## Item position entries:
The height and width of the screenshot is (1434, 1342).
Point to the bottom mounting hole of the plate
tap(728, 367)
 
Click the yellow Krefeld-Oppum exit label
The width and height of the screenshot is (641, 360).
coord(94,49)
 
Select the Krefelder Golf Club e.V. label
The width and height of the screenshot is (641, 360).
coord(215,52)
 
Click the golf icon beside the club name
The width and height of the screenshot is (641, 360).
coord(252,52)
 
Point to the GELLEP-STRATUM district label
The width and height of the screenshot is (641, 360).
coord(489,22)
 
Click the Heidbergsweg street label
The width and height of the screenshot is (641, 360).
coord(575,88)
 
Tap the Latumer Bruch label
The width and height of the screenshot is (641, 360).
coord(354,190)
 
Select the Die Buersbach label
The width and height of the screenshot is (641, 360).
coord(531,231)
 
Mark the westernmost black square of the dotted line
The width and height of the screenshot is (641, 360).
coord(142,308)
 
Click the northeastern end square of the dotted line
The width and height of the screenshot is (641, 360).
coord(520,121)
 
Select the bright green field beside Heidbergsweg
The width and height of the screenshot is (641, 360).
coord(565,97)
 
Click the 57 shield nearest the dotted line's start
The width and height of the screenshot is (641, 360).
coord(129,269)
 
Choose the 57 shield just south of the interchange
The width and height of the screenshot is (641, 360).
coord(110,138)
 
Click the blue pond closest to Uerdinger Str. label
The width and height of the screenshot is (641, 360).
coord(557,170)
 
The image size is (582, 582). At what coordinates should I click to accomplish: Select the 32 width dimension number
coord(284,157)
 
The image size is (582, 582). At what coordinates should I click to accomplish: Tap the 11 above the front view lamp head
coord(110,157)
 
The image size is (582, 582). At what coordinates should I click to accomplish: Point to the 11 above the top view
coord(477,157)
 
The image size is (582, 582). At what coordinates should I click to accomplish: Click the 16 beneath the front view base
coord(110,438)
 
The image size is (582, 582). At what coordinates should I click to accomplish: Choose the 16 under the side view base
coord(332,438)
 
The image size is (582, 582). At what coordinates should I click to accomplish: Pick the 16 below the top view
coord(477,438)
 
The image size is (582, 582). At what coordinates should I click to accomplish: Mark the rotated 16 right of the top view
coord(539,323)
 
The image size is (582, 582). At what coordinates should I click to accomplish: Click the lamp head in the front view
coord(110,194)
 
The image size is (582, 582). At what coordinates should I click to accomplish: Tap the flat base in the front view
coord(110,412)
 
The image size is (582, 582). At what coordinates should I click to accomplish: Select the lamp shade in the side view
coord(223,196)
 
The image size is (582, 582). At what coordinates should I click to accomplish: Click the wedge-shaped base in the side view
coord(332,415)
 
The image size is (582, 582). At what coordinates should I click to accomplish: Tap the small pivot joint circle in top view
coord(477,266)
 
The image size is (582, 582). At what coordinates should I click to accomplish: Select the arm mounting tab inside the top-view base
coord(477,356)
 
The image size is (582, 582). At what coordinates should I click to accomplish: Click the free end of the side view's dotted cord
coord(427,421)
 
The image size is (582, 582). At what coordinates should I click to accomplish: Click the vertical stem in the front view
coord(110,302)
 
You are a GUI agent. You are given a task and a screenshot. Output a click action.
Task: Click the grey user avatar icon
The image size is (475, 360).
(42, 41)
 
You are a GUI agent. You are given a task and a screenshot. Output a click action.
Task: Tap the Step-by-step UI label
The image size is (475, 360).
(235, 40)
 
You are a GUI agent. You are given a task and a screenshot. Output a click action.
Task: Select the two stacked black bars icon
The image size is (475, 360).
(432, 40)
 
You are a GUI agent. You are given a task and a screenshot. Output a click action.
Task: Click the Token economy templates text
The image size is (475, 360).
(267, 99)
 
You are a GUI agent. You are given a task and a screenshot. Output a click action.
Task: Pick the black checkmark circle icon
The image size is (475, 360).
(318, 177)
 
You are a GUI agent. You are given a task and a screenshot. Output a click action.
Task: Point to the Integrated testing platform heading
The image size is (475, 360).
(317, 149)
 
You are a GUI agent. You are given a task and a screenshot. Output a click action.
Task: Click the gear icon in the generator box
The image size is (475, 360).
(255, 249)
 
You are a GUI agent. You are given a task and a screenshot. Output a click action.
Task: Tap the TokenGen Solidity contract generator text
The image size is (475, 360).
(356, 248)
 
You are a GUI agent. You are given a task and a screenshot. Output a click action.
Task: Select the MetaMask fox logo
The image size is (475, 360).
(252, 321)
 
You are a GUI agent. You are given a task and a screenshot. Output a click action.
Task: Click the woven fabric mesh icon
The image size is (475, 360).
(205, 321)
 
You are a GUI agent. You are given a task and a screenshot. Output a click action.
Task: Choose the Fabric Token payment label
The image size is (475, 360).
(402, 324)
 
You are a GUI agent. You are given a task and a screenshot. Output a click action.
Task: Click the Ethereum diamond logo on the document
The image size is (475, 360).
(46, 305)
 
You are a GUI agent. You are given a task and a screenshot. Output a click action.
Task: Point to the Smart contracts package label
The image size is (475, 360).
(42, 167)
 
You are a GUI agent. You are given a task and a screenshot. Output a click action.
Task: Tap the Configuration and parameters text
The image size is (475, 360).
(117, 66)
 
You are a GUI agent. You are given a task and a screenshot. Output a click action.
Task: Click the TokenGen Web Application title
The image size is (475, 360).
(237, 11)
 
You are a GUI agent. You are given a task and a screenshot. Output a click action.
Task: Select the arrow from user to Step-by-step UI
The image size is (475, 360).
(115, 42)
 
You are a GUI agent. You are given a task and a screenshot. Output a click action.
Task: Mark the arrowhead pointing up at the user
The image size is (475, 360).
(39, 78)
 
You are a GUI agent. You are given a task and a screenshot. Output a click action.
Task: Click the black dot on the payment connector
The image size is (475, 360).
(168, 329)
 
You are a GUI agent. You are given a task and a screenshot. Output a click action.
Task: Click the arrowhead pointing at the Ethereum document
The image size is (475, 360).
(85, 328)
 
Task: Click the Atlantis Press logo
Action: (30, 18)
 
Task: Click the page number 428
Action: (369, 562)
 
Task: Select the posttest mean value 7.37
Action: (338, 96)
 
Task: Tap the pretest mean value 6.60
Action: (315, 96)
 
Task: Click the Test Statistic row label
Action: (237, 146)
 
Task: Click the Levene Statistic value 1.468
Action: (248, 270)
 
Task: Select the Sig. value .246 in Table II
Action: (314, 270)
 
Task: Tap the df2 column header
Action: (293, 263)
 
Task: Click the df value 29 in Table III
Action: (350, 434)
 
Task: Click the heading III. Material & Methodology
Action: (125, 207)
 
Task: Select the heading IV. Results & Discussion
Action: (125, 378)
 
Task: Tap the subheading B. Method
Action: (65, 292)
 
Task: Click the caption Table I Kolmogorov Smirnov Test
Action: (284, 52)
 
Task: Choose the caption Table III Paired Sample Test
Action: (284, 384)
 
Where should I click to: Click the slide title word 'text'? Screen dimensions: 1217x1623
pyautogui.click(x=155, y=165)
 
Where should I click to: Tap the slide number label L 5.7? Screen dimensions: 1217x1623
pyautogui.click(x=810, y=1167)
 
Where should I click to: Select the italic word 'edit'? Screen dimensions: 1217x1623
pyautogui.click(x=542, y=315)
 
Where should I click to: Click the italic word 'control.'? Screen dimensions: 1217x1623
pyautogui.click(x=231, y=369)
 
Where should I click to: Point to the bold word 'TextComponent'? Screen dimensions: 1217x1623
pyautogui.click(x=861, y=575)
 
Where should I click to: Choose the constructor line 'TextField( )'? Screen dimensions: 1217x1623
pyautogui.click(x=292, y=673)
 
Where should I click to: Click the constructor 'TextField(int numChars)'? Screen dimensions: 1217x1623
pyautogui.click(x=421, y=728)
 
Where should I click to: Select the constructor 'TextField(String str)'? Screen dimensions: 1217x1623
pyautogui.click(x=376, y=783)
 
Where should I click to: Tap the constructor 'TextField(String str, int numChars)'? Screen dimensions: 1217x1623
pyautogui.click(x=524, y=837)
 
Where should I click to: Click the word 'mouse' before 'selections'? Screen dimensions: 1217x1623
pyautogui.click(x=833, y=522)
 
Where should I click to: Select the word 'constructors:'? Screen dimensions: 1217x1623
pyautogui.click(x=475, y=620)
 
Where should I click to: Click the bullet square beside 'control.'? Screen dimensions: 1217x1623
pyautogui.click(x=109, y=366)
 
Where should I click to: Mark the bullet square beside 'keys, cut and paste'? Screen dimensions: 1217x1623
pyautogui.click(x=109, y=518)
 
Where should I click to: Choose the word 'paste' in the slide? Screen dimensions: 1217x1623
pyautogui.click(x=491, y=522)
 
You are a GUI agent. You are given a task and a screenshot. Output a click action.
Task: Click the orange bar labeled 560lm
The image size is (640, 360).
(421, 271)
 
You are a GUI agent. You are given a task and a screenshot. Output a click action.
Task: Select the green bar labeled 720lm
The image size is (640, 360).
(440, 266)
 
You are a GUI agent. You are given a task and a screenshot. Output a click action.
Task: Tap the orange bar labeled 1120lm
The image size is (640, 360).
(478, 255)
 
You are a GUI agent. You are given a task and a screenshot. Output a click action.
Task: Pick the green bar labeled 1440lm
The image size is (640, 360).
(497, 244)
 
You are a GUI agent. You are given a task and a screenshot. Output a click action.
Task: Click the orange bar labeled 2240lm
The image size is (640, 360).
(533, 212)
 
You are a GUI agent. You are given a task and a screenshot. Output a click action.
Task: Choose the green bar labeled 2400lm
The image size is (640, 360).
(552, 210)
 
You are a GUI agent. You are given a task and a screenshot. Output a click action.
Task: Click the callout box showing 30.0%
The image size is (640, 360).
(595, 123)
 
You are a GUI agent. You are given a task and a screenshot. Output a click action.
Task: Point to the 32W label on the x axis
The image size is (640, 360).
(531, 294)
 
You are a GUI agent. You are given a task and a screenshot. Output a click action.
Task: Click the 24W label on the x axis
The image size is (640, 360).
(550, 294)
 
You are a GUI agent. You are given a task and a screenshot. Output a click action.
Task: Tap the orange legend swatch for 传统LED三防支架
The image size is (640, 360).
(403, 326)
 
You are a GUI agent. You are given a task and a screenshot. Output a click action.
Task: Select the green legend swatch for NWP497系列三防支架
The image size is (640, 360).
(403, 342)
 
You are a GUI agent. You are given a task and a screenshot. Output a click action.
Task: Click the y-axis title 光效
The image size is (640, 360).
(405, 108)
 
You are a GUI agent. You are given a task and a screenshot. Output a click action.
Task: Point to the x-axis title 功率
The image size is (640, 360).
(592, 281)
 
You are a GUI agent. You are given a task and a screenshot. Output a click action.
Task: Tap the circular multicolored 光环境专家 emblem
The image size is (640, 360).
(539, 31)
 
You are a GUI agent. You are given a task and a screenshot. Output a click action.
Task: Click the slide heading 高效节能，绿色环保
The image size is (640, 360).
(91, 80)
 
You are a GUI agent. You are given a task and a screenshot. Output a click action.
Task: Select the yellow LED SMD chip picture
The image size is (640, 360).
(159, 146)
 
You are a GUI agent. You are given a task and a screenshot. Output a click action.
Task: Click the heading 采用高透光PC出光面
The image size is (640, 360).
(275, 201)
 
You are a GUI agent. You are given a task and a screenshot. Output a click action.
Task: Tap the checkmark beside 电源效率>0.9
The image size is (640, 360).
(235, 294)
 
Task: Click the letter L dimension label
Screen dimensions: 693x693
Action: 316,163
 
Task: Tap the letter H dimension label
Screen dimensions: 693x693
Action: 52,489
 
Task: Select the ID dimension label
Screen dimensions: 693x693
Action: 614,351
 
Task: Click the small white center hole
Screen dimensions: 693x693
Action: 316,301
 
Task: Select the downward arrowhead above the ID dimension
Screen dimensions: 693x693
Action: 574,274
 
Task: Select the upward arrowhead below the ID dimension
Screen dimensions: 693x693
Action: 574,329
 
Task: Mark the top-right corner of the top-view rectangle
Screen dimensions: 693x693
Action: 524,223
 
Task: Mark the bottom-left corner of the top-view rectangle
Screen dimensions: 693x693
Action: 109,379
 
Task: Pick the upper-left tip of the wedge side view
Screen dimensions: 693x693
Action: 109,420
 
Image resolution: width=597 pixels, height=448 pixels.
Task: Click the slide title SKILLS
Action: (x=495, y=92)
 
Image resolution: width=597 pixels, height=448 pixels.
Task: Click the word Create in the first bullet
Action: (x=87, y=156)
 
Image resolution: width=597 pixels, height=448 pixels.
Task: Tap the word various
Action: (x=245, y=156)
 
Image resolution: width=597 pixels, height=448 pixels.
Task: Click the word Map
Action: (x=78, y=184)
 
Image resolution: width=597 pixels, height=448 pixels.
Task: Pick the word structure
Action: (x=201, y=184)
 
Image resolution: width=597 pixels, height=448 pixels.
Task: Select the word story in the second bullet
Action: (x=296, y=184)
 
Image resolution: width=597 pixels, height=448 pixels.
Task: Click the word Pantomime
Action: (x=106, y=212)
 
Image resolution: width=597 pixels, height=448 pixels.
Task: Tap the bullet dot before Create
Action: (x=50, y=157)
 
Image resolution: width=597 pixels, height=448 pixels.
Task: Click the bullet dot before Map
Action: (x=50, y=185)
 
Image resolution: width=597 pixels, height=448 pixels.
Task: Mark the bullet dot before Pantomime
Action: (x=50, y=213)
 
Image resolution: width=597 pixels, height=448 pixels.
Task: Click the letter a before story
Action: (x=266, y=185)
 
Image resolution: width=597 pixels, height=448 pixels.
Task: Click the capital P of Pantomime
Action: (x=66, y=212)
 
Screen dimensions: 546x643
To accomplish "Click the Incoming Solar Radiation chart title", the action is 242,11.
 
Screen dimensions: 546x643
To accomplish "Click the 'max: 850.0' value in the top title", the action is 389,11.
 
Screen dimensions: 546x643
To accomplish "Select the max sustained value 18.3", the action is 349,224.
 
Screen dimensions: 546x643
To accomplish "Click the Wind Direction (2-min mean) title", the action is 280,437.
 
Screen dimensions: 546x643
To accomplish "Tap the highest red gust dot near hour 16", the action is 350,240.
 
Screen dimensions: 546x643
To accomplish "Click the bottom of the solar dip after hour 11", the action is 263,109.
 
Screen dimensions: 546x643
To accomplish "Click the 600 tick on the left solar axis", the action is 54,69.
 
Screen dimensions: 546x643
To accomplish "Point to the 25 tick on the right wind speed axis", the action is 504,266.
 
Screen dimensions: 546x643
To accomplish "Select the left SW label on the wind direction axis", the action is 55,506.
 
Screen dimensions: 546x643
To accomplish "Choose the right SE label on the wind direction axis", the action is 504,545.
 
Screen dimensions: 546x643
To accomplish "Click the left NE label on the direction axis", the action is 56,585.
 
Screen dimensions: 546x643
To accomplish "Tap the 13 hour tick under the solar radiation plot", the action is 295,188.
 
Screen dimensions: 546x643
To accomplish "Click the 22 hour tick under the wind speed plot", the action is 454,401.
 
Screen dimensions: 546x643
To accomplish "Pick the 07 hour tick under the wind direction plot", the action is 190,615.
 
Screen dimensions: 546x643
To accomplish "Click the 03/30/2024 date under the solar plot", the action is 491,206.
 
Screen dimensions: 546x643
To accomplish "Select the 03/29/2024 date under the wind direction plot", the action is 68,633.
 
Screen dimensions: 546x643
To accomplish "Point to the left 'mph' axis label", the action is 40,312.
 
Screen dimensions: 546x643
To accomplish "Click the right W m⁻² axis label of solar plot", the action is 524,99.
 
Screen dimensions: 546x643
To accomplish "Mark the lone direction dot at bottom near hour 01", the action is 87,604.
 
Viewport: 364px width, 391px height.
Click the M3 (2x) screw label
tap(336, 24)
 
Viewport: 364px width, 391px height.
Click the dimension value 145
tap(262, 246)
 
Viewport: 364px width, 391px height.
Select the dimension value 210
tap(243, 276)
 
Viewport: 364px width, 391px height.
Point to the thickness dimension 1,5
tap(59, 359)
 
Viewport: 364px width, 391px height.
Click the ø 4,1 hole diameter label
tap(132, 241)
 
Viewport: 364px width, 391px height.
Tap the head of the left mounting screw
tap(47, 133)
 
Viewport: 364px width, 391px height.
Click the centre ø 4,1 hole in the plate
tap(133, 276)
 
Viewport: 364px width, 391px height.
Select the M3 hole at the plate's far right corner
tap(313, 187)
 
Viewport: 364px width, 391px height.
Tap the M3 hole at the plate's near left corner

## YOUR GOAL:
Present the stretch of data from its start through the line containing "coord(94,49)" as a Markdown table with the columns Row and Line. Number each nonblank line in Row, put its text in Line, and omit blank lines.

## RESPONSE:
| Row | Line |
|---|---|
| 1 | The height and width of the screenshot is (1434, 1342). |
| 2 | Point to the bottom mounting hole of the plate |
| 3 | tap(728, 367) |
| 4 | Click the yellow Krefeld-Oppum exit label |
| 5 | The width and height of the screenshot is (641, 360). |
| 6 | coord(94,49) |